To paraphrase a famous quote by Pete Cordell, telling an infosec enthusiast there’s already a tutorial on how to do X is like telling a songwriter there’s already a song about love. This specific tutorial is borne out of sympathy for readers who know their way around C language, GNU make and the like, but upon seeing the word “fuzzing” have muttered to themselves some variation on “meh, that sounds complicated”. The guiding principle in this tutorial is minimalism in the requirements: carrying the reader to “hey I fuzzed a program and found a bug” with the least possible amount of work.
To this end, the tutorial uses a lab format we’ve encountered a few times ‘in the wild’ and found to be very effective — a series of exercises where every possible bit of boilerplate has already been filled in, and the reader must only complete the load-bearing logic; and, in the event the correct solution still proves elusive, a complete solution is available that can be compiled, run and seen to achieve the desired effect. The reader can thus freely choose to what degree they want to engage with the material, on the spectrum between “not at all” and “excessively”. By this we mean it is possible to complete this lab by repeatedly copying, pasting and hitting return; and, conversely, it is possible to take a deep dive and understand each solution enough to write it from scratch or tinker with it.

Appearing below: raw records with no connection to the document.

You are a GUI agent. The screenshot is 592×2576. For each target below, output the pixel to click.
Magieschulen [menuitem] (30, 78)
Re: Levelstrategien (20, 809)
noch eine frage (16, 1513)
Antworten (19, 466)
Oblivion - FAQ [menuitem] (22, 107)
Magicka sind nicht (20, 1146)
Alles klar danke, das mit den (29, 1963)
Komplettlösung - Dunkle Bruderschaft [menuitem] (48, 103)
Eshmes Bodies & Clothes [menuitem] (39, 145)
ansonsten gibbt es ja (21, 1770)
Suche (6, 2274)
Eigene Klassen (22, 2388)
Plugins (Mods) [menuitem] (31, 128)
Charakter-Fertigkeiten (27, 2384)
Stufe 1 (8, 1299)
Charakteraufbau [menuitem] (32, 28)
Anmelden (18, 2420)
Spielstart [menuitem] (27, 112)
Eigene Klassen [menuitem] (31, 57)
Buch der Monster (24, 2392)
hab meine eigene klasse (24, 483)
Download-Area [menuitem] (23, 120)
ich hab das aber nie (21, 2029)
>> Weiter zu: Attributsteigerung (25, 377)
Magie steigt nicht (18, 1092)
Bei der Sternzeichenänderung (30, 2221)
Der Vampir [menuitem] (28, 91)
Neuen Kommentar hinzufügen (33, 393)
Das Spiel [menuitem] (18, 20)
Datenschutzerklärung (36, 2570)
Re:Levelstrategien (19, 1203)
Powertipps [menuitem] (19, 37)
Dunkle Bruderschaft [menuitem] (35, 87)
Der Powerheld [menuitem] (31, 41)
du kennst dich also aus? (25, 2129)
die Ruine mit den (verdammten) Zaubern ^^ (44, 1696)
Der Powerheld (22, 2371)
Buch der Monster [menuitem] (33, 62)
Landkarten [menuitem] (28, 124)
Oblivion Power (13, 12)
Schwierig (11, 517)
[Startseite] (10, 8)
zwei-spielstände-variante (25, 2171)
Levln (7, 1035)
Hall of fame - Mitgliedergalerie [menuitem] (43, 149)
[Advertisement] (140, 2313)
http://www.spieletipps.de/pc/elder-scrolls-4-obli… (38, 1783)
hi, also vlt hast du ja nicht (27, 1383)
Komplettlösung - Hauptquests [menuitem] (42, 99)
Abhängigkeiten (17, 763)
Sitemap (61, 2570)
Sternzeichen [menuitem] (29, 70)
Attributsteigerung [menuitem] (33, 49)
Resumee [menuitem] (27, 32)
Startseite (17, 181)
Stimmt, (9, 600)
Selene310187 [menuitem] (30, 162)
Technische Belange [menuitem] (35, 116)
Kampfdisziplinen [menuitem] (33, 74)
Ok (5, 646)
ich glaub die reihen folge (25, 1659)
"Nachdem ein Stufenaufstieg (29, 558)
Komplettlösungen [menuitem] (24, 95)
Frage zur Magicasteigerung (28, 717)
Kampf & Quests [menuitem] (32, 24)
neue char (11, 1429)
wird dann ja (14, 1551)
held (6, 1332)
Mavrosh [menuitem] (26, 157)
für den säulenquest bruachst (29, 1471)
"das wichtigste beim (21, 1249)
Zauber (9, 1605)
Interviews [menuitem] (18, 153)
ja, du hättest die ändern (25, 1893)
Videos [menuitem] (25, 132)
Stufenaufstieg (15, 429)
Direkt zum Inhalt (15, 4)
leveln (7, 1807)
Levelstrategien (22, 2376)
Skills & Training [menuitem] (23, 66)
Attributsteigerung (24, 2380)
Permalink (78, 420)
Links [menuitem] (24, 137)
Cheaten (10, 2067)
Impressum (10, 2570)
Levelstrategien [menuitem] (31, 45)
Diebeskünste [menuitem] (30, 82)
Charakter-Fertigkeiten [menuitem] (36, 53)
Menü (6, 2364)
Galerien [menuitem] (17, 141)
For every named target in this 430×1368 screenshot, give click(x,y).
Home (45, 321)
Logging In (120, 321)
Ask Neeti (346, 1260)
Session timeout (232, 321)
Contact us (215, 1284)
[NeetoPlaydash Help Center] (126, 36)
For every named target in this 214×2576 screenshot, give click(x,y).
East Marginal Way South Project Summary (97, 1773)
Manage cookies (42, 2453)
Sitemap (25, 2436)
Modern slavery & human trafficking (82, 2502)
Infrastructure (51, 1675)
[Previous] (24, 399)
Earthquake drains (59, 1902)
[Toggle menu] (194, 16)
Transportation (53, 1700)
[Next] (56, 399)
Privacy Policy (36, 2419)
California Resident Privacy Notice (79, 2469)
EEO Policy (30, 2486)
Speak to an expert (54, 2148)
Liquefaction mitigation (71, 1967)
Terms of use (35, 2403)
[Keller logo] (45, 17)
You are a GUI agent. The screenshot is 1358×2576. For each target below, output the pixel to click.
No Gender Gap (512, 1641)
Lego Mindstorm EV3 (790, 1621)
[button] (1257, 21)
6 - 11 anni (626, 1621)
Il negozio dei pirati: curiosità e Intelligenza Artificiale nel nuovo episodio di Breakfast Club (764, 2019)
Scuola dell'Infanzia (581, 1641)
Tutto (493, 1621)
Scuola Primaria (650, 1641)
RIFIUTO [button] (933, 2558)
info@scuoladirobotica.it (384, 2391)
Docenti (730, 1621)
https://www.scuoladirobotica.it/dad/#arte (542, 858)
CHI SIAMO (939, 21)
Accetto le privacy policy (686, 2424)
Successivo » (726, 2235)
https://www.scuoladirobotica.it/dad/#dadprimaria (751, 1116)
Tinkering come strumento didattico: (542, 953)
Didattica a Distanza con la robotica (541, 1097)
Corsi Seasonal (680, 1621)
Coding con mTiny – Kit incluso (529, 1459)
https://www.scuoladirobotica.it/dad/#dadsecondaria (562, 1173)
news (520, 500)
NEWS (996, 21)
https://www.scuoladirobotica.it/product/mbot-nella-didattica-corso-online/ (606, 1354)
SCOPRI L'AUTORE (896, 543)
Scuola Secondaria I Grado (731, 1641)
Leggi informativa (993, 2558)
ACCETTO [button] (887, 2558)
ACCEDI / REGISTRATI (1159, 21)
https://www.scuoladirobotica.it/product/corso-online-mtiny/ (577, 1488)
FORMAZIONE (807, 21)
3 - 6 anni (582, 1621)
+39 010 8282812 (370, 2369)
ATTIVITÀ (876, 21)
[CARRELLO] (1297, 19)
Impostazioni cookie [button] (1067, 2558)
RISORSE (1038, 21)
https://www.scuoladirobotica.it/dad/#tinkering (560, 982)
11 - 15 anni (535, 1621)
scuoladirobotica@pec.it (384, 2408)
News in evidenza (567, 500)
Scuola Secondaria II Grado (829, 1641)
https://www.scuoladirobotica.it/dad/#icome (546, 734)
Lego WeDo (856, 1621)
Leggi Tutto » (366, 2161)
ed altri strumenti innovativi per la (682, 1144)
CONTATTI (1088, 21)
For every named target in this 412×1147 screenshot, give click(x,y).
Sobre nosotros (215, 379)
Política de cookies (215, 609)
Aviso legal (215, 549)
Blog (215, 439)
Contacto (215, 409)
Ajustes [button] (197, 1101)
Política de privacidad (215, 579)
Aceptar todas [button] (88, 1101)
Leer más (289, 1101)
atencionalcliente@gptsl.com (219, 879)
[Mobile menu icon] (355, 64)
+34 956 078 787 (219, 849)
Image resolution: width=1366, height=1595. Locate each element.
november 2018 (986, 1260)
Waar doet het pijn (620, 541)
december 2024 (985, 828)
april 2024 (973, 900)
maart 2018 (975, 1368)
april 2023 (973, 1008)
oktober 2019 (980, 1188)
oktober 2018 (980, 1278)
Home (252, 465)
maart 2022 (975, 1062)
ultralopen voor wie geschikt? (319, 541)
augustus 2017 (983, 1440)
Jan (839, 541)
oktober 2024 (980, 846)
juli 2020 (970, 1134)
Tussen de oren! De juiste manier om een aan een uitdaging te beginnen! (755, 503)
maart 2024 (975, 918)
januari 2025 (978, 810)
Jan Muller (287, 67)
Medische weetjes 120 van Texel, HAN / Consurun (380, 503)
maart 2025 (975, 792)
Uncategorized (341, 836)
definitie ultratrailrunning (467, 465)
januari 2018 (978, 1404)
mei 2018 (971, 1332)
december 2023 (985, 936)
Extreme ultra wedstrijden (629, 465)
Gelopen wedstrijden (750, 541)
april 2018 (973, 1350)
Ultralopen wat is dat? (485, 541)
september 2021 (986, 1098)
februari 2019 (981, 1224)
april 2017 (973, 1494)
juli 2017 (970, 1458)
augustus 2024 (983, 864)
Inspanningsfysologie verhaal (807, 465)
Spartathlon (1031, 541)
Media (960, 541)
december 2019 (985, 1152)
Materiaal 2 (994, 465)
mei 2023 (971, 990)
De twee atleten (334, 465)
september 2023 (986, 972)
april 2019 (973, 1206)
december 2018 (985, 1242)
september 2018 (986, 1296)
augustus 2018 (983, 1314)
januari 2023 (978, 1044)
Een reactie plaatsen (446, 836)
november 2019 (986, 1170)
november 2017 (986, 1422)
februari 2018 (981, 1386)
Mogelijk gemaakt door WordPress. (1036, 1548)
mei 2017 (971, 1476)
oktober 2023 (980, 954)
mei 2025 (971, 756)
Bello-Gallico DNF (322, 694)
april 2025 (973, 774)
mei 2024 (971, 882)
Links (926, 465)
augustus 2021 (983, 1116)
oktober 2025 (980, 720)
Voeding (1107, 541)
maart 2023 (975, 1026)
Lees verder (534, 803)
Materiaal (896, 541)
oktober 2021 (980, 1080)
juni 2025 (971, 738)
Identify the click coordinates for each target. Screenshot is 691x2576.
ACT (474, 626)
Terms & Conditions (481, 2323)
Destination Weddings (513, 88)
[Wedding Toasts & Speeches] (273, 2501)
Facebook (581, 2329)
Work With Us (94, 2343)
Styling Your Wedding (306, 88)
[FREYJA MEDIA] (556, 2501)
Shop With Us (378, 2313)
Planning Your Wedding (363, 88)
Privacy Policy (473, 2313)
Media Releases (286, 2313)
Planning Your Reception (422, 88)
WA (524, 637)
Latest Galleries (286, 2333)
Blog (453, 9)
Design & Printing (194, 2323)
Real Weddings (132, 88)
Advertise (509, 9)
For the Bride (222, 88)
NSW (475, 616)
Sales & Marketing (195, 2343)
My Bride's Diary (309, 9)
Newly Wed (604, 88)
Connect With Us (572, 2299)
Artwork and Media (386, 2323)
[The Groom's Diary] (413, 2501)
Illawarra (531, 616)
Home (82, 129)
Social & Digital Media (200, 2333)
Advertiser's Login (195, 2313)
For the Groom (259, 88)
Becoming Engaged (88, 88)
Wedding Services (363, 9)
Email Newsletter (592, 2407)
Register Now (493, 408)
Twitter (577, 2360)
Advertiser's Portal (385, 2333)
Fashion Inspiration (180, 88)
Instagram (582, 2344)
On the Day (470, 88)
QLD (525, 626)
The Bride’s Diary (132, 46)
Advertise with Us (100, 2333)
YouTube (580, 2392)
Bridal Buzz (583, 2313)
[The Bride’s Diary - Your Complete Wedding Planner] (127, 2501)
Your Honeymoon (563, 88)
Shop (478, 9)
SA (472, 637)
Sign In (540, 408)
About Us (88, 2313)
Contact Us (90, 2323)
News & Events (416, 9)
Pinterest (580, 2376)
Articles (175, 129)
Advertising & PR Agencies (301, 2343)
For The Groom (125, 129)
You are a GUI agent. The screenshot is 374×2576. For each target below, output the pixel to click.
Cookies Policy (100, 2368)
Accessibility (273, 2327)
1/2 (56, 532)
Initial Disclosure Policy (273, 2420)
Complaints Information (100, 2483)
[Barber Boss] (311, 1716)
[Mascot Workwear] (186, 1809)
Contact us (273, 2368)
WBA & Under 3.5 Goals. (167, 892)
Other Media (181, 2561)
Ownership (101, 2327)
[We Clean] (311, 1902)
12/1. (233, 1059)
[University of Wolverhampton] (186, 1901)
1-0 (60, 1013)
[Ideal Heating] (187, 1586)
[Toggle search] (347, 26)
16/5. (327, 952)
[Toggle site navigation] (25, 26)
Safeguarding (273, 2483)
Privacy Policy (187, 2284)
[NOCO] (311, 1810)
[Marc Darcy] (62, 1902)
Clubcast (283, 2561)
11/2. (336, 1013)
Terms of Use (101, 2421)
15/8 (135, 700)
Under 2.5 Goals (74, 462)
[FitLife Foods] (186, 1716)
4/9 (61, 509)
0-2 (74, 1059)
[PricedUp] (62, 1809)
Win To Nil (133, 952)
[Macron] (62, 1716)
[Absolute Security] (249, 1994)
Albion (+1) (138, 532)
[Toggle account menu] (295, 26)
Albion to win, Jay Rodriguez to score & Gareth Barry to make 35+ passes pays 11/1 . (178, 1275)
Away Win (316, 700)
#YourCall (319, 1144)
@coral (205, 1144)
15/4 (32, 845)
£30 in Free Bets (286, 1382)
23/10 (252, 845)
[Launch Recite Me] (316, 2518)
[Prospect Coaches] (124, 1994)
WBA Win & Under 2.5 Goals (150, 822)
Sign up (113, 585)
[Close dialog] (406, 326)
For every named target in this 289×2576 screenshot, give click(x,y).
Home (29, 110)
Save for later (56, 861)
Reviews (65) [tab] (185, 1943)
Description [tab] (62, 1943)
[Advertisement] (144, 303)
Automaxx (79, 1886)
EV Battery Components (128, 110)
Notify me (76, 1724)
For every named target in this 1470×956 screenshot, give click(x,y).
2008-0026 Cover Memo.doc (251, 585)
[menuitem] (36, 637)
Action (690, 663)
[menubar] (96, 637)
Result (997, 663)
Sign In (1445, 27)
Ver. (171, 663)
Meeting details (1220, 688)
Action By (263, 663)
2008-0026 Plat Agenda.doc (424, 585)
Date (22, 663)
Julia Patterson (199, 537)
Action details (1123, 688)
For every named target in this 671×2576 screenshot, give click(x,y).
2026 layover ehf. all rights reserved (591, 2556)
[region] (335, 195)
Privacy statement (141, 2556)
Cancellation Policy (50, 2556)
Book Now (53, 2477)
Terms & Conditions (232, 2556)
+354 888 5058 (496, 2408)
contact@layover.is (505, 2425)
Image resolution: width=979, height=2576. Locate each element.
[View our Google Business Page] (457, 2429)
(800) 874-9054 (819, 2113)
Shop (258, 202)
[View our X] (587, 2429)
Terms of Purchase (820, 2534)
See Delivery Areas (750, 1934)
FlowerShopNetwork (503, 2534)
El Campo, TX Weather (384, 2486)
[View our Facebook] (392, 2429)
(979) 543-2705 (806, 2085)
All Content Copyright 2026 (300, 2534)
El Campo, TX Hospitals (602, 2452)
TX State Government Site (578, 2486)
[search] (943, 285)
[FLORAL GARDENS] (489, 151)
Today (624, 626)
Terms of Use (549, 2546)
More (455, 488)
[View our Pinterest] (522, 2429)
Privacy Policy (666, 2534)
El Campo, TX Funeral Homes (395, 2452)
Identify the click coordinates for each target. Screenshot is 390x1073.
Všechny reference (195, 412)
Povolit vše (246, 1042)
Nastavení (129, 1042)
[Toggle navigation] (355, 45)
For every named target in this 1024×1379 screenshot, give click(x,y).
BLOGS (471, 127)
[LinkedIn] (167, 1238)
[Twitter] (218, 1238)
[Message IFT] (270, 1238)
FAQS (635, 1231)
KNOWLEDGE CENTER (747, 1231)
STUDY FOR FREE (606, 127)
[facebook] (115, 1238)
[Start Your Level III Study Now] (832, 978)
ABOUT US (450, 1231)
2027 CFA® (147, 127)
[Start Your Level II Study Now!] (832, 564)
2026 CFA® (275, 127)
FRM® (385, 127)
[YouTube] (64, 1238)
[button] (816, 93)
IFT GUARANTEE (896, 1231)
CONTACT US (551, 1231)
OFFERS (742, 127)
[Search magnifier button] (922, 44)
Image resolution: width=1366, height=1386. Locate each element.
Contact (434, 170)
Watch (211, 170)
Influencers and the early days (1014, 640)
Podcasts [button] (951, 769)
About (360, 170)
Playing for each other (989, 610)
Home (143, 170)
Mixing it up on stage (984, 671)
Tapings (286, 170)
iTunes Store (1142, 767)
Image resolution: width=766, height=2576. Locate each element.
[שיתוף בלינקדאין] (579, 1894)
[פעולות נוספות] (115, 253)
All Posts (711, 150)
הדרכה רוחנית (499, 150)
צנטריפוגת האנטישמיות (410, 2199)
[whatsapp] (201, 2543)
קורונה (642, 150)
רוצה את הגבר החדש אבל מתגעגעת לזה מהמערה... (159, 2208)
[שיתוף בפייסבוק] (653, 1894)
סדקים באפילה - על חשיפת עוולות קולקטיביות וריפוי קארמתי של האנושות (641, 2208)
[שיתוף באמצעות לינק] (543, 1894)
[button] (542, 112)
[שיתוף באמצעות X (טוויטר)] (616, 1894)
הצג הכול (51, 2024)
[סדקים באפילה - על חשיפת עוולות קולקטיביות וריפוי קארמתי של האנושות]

As a fuzzing target this lab uses an old version of libtiff, a library for reading and writing TIFF format files. TIFF is a format for storing raster graphics images, popular among graphic artists, the publishing industry, and photographers.
A git repository of the exercise files is available here. If your instinctive response to that is “ugh” then do not fret, every time you need a file for one of the exercises, a direct link will be provided for you to download the file. Of course, if your instinctive response is “yeah yeah ‘git clone’ I know the drill” then you know what to do.
We will now participate in the time-honored tradition of the sanity check, the importance of which we really cannot overstate. No one likes to spend an hour isolating the exact cause the fridge won’t turn on in the midst of a power outage — but somehow it seems every developer has at one time been reduced to essentially doing this (e.g. adding 7 increasingly banal printfs to some code before finally realizing they were editing the wrong file). If and when we run into an issue later, we want to make sure that the issue is in fact the actual material, and not something down the stack that prevents us from even properly compiling and running a program that makes simple use of libtiff in the first place.
First, we must obtain a copy of the obsolete version 4.0.6 of libtiff. Perform the following steps:
Download a libtiff release: sudo wget https://github.com/vadz/libtiff/archive/Release-v4-0-6.zip
Unzip the zipped repo: sudo unzip Release-v4-0-6.zip
Give your normal user permissions for this directory: sudo chown -R <your_user_here> libtiff-Release-v4-0-6
Enter the unzipped directory: cd libtiff-Release-v4-0-6/
Compile the project from source, using a 32-bit target
make clean (in case you have leftover object files from previous build)
You also want to execute the command mv ./libtiff/mkg3states.o ./libtiff/mkg3states.o.bkp. This wart is due to the file mkg3states.o having a main function; we want to create our own program that will have its own main function, and so getting the file out of the way is necessary to prevent a conflict during the compilation process.
Unless you’ve seen it before, the below is your first introduction to the boilerplate-included exercise format we’ve mentioned in the introduction. Below you are given two files: loadtiff.c and Makefile, and you are required to fill in the blanks, which are numbered #1, #2 and so on. It so happens that in this specific exercise there are no blanks to be filled for Makefile — it can be used as-is.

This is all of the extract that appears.